» Task inputs:
------------------------------------
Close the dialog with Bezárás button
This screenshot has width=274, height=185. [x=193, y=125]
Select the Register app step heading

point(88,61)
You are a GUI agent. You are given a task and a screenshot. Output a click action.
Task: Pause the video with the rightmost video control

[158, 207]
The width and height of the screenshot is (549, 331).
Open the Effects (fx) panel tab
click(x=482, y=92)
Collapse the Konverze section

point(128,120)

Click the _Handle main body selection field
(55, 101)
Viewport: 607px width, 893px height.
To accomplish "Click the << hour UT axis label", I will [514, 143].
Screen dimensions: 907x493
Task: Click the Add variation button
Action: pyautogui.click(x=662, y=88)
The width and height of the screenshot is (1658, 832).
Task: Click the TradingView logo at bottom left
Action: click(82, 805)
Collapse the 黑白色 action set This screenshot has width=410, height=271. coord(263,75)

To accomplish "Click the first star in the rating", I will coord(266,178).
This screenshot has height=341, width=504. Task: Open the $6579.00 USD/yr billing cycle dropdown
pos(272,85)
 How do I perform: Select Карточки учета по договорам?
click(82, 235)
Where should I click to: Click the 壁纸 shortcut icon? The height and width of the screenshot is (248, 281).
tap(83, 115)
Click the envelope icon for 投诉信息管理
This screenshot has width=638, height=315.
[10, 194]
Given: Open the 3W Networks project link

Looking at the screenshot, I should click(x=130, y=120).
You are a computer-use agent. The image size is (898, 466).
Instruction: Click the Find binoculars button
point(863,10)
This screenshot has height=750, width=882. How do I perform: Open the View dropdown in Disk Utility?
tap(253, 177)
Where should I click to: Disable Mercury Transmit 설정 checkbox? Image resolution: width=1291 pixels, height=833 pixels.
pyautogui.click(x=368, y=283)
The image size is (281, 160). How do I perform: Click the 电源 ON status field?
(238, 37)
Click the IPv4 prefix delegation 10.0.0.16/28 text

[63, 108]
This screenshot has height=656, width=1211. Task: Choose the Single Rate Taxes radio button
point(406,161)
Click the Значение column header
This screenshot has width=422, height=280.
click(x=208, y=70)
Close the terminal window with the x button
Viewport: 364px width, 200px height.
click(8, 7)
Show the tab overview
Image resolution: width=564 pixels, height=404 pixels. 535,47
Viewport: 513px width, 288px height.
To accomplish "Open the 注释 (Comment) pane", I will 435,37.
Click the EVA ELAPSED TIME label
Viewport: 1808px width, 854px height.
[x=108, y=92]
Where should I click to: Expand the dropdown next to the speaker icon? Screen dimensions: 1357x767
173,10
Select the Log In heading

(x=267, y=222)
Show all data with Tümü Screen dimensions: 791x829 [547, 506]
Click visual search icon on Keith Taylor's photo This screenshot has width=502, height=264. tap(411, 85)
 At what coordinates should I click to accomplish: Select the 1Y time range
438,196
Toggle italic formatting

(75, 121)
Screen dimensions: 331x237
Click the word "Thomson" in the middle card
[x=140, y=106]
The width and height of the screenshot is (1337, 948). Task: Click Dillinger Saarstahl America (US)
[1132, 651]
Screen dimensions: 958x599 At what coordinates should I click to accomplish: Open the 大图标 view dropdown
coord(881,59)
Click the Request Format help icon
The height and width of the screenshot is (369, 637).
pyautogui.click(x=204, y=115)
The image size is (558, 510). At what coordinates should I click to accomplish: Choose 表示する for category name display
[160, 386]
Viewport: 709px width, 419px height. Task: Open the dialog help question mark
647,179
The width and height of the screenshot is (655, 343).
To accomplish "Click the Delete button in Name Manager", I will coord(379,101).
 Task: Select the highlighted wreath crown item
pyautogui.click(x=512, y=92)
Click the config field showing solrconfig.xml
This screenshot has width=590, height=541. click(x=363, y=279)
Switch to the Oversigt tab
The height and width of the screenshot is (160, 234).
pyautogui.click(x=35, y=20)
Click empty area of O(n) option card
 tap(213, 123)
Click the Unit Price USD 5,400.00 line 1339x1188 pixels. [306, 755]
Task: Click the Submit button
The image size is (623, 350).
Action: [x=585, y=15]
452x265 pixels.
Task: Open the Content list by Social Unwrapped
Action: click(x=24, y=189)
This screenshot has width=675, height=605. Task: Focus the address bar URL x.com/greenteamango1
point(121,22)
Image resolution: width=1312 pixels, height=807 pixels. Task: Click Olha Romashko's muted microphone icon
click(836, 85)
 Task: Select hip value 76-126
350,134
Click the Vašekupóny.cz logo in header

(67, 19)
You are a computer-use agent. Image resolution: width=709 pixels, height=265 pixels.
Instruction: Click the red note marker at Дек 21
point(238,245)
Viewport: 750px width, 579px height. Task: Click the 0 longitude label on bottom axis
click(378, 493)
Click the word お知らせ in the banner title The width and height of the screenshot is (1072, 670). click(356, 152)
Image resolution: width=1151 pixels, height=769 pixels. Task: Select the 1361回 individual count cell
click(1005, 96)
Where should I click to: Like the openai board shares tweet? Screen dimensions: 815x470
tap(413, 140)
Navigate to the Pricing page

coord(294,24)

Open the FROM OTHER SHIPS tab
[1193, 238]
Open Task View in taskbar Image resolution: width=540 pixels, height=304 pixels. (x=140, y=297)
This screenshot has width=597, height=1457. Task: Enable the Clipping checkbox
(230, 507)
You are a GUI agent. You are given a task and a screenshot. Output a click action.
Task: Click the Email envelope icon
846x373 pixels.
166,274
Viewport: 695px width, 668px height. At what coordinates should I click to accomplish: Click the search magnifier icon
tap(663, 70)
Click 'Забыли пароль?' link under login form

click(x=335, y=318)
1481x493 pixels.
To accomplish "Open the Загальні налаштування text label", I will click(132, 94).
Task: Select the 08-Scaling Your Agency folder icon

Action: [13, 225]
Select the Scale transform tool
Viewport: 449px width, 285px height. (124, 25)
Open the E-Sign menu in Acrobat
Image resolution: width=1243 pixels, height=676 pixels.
------------------------------------
» Activity:
The full listing above is to be given again exactly.

» Exercise solution:
Close the dialog with Bezárás button
This screenshot has width=274, height=185. [x=193, y=125]
Select the Register app step heading

point(88,61)
You are a GUI agent. You are given a task and a screenshot. Output a click action.
Task: Pause the video with the rightmost video control

[158, 207]
The width and height of the screenshot is (549, 331).
Open the Effects (fx) panel tab
click(x=482, y=92)
Collapse the Konverze section

point(128,120)

Click the _Handle main body selection field
(55, 101)
Viewport: 607px width, 893px height.
To accomplish "Click the << hour UT axis label", I will [514, 143].
Screen dimensions: 907x493
Task: Click the Add variation button
Action: pyautogui.click(x=662, y=88)
The width and height of the screenshot is (1658, 832).
Task: Click the TradingView logo at bottom left
Action: click(82, 805)
Collapse the 黑白色 action set This screenshot has width=410, height=271. coord(263,75)

To accomplish "Click the first star in the rating", I will coord(266,178).
This screenshot has height=341, width=504. Task: Open the $6579.00 USD/yr billing cycle dropdown
pos(272,85)
 How do I perform: Select Карточки учета по договорам?
click(82, 235)
Where should I click to: Click the 壁纸 shortcut icon? The height and width of the screenshot is (248, 281).
tap(83, 115)
Click the envelope icon for 投诉信息管理
This screenshot has width=638, height=315.
[10, 194]
Given: Open the 3W Networks project link

Looking at the screenshot, I should click(x=130, y=120).
You are a computer-use agent. The image size is (898, 466).
Instruction: Click the Find binoculars button
point(863,10)
This screenshot has height=750, width=882. How do I perform: Open the View dropdown in Disk Utility?
tap(253, 177)
Where should I click to: Disable Mercury Transmit 설정 checkbox? Image resolution: width=1291 pixels, height=833 pixels.
pyautogui.click(x=368, y=283)
The image size is (281, 160). How do I perform: Click the 电源 ON status field?
(238, 37)
Click the IPv4 prefix delegation 10.0.0.16/28 text

[63, 108]
This screenshot has height=656, width=1211. Task: Choose the Single Rate Taxes radio button
point(406,161)
Click the Значение column header
This screenshot has width=422, height=280.
click(x=208, y=70)
Close the terminal window with the x button
Viewport: 364px width, 200px height.
click(8, 7)
Show the tab overview
Image resolution: width=564 pixels, height=404 pixels. 535,47
Viewport: 513px width, 288px height.
To accomplish "Open the 注释 (Comment) pane", I will 435,37.
Click the EVA ELAPSED TIME label
Viewport: 1808px width, 854px height.
[x=108, y=92]
Where should I click to: Expand the dropdown next to the speaker icon? Screen dimensions: 1357x767
173,10
Select the Log In heading

(x=267, y=222)
Show all data with Tümü Screen dimensions: 791x829 [547, 506]
Click visual search icon on Keith Taylor's photo This screenshot has width=502, height=264. tap(411, 85)
 At what coordinates should I click to accomplish: Select the 1Y time range
438,196
Toggle italic formatting

(75, 121)
Screen dimensions: 331x237
Click the word "Thomson" in the middle card
[x=140, y=106]
The width and height of the screenshot is (1337, 948). Task: Click Dillinger Saarstahl America (US)
[1132, 651]
Screen dimensions: 958x599 At what coordinates should I click to accomplish: Open the 大图标 view dropdown
coord(881,59)
Click the Request Format help icon
The height and width of the screenshot is (369, 637).
pyautogui.click(x=204, y=115)
The image size is (558, 510). At what coordinates should I click to accomplish: Choose 表示する for category name display
[160, 386]
Viewport: 709px width, 419px height. Task: Open the dialog help question mark
647,179
The width and height of the screenshot is (655, 343).
To accomplish "Click the Delete button in Name Manager", I will coord(379,101).
 Task: Select the highlighted wreath crown item
pyautogui.click(x=512, y=92)
Click the config field showing solrconfig.xml
This screenshot has width=590, height=541. click(x=363, y=279)
Switch to the Oversigt tab
The height and width of the screenshot is (160, 234).
pyautogui.click(x=35, y=20)
Click empty area of O(n) option card
 tap(213, 123)
Click the Unit Price USD 5,400.00 line 1339x1188 pixels. [306, 755]
Task: Click the Submit button
The image size is (623, 350).
Action: [x=585, y=15]
452x265 pixels.
Task: Open the Content list by Social Unwrapped
Action: click(x=24, y=189)
This screenshot has width=675, height=605. Task: Focus the address bar URL x.com/greenteamango1
point(121,22)
Image resolution: width=1312 pixels, height=807 pixels. Task: Click Olha Romashko's muted microphone icon
click(836, 85)
 Task: Select hip value 76-126
350,134
Click the Vašekupóny.cz logo in header

(67, 19)
You are a computer-use agent. Image resolution: width=709 pixels, height=265 pixels.
Instruction: Click the red note marker at Дек 21
point(238,245)
Viewport: 750px width, 579px height. Task: Click the 0 longitude label on bottom axis
click(378, 493)
Click the word お知らせ in the banner title The width and height of the screenshot is (1072, 670). click(356, 152)
Image resolution: width=1151 pixels, height=769 pixels. Task: Select the 1361回 individual count cell
click(1005, 96)
Where should I click to: Like the openai board shares tweet? Screen dimensions: 815x470
tap(413, 140)
Navigate to the Pricing page

coord(294,24)

Open the FROM OTHER SHIPS tab
[1193, 238]
Open Task View in taskbar Image resolution: width=540 pixels, height=304 pixels. (x=140, y=297)
This screenshot has width=597, height=1457. Task: Enable the Clipping checkbox
(230, 507)
You are a GUI agent. You are given a task and a screenshot. Output a click action.
Task: Click the Email envelope icon
846x373 pixels.
166,274
Viewport: 695px width, 668px height. At what coordinates should I click to accomplish: Click the search magnifier icon
tap(663, 70)
Click 'Забыли пароль?' link under login form

click(x=335, y=318)
1481x493 pixels.
To accomplish "Open the Загальні налаштування text label", I will click(132, 94).
Task: Select the 08-Scaling Your Agency folder icon

Action: [13, 225]
Select the Scale transform tool
Viewport: 449px width, 285px height. (124, 25)
Open the E-Sign menu in Acrobat
Image resolution: width=1243 pixels, height=676 pixels.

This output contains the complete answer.